You're a business man and have closed some deals where negotiation has been required to reach agreement. You also know that in negotiation if neither party gets their feathers ruffles at some point, money has been left on the table. I suspect that in your very best negotiations, you negotiated without appearing to negotiate at all. I suspect that is how you have gotten so many dealers to sign on initially. That might even be how you gathered in $200 million in venture capital. I take my cap off to you for being such an artful negotiator. But don't in the same breath talk about transparency. Your objective is to make your deal while adopting the APPEARANCE of transparency as a negotiating tactic. How do you expect to make money in a negotiating busin

Comment by Keith Shetterly on December 14, 2011 at 11:06am

@ Stanley:  They will take my position from me when they pry my cold, dead hands from around it.  :)  They haven't changed a thing, and until they DO change then I will be right on this issue the same as always.  Kill The Beast!!

Comment by James Easter on December 14, 2011 at 10:46am

No doubt Jim!  I can see that happening...just a matter of time.

Comment by James A. Ziegler on December 14, 2011 at 10:44am

Here's another question... What happens when a consumer that paid MSRP or an addendum price over MSRP decides to file a "price gouging" complaint by leveraging TrueCar data? I can't think of a courthouse in the golden state of california that wouldn't find on the side of the consumer. It is only a matter of time...... Imagine the discovery process of any dealership you know where every sale price is scrutinized for fairness against the low water mark published by Painter and the lot........ Spooky!

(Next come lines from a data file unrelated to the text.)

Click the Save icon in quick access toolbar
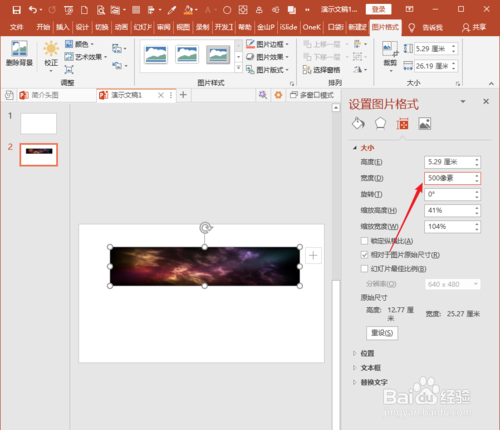500x430 pixels. (16, 10)
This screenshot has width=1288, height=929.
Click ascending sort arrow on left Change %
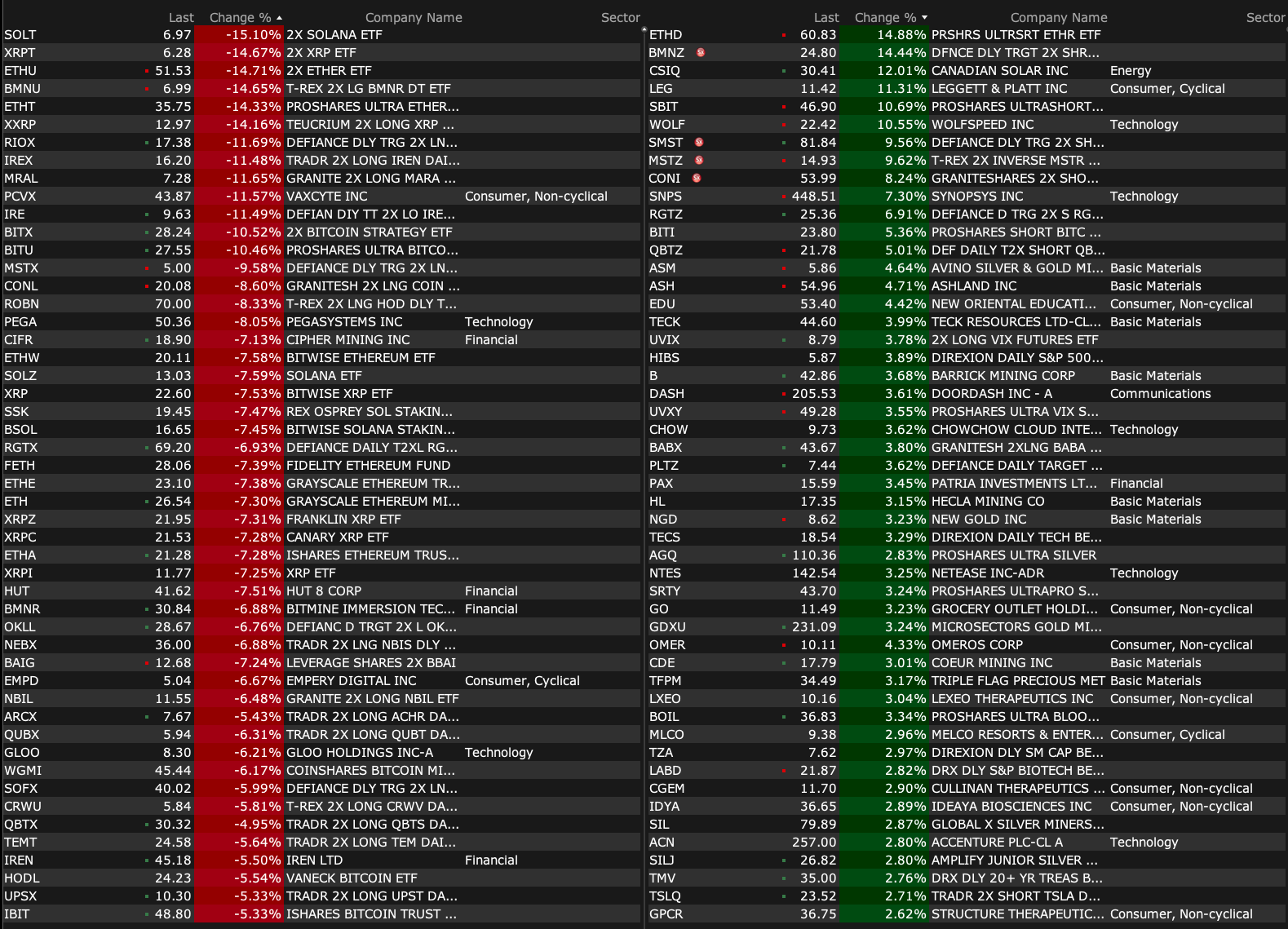280,18
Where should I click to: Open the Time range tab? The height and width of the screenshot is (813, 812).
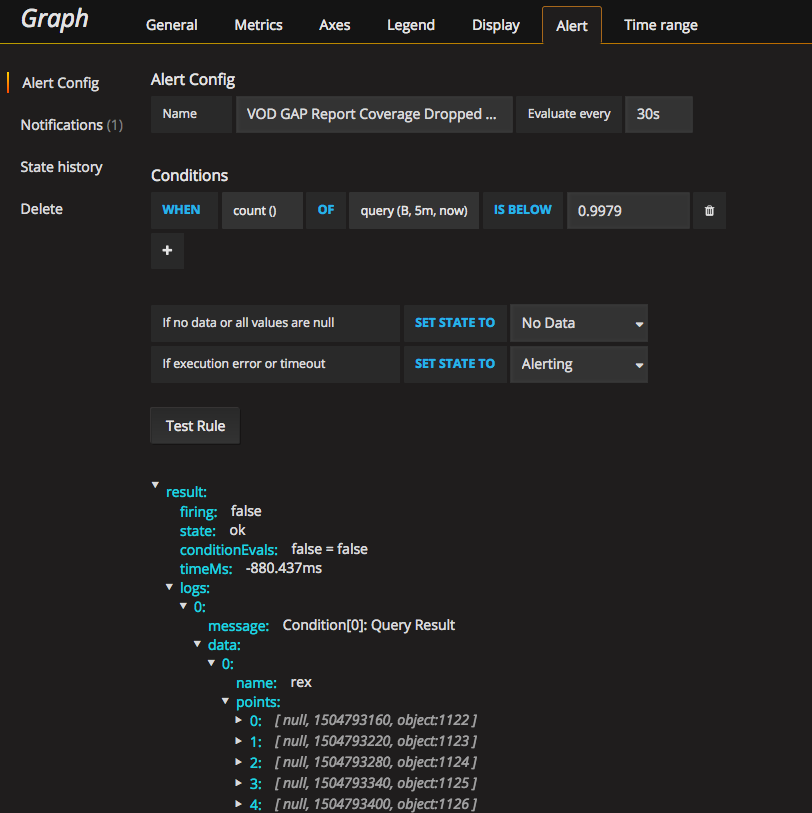click(660, 25)
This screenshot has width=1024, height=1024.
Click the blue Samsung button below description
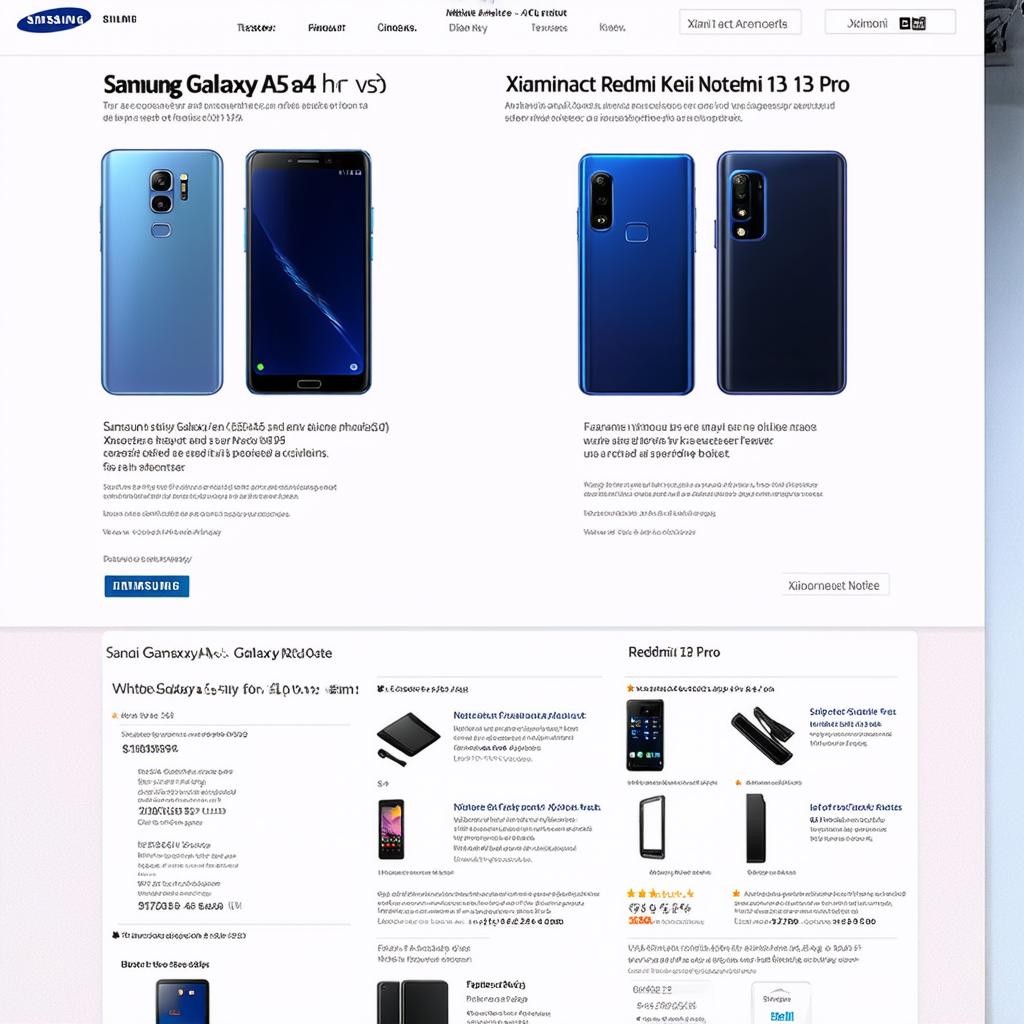tap(146, 586)
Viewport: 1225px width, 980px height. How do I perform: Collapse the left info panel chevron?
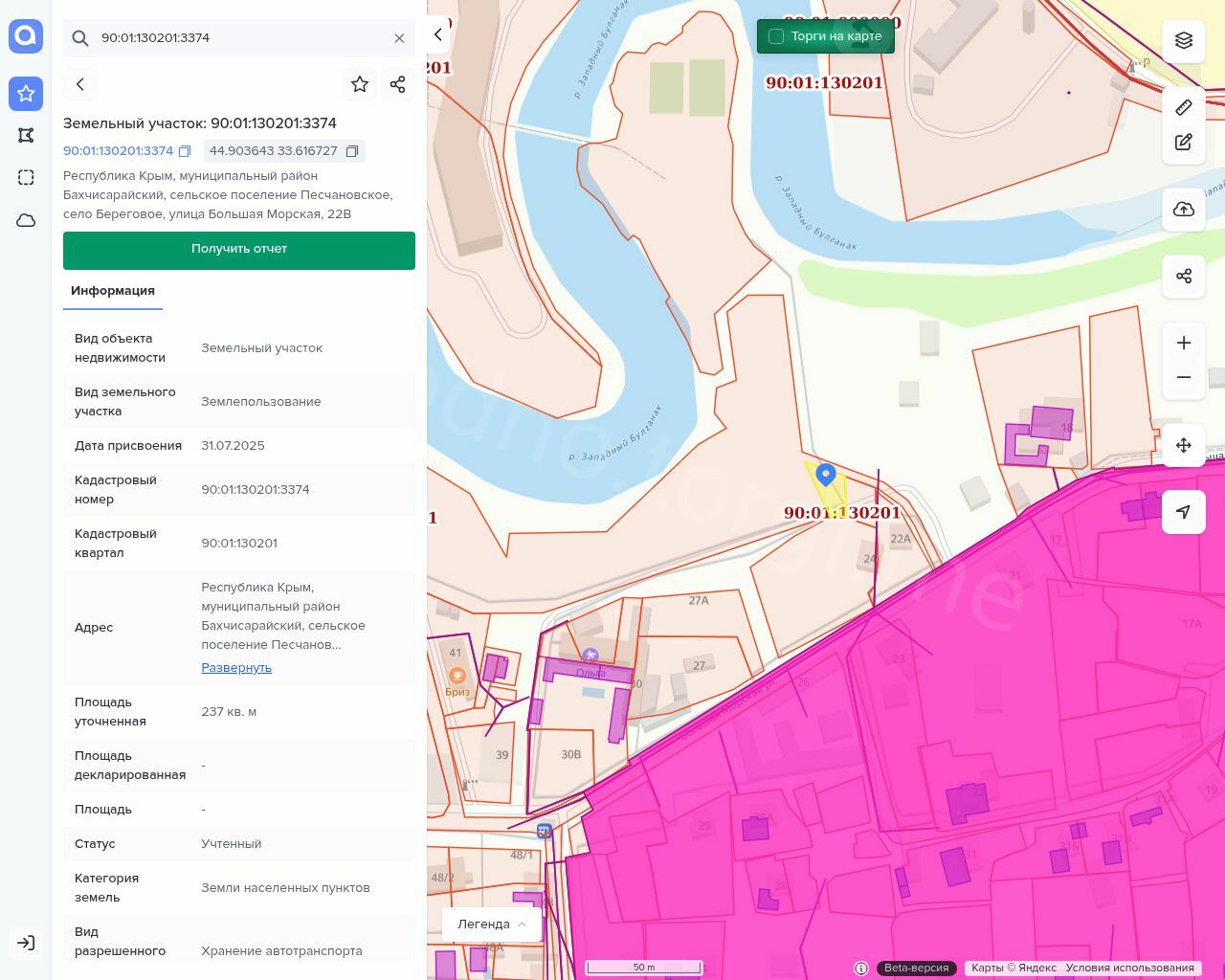pyautogui.click(x=438, y=34)
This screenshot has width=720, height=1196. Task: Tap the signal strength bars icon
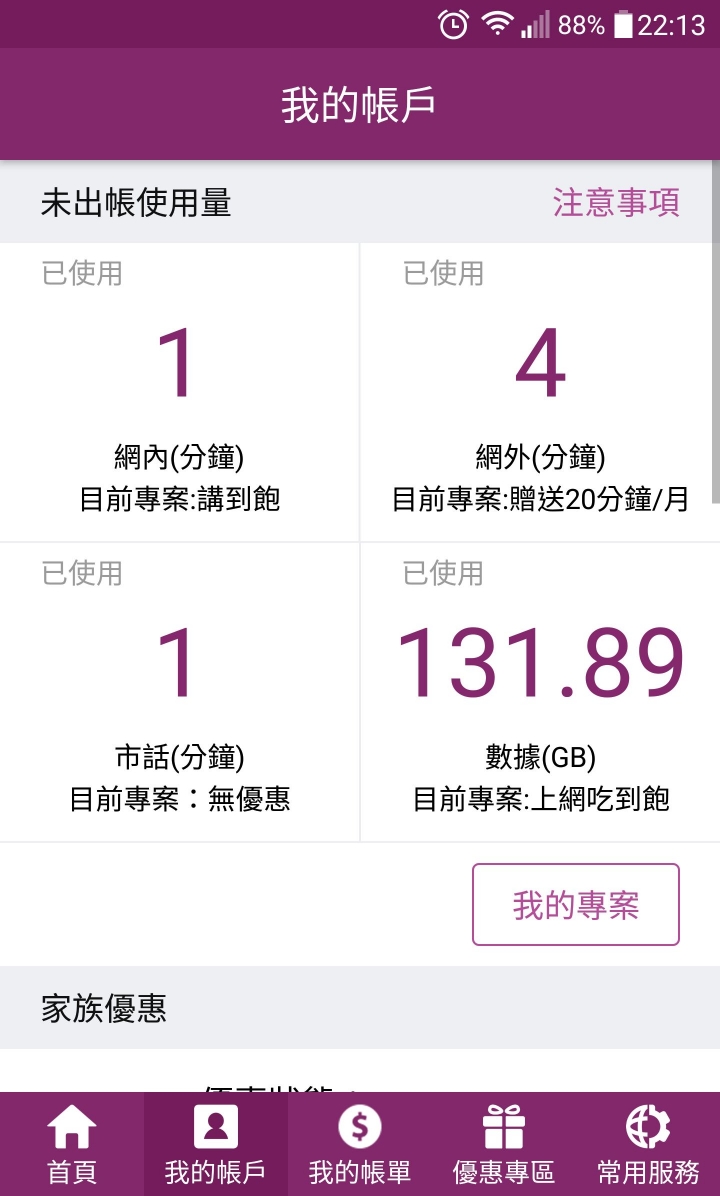click(x=535, y=25)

Comment by James A. Ziegler on December 14, 2011 at 10:26am

I remain unchanged... working behind the scenes stirring up poo-poo

Comment by Jim Kristoff on December 14, 2011 at 10:24am

TrueCar has done a great job of taking $299.00 worth of profit from the Dealers pockets and put it in their own!

Kill the Beast!

Comment by Jerry Thibeau on December 14, 2011 at 10:15am

@Stanley, NO! NO! & NO!

Comment by Stanley Esposito on December 14, 2011 at 10:04am

This is interesting. I guess I will see what kind of power Scott Painter has. He has been in communication with some of the most outspoken people from this blog. Will the tone of the post change? Has they changed already? Have any opinions changed?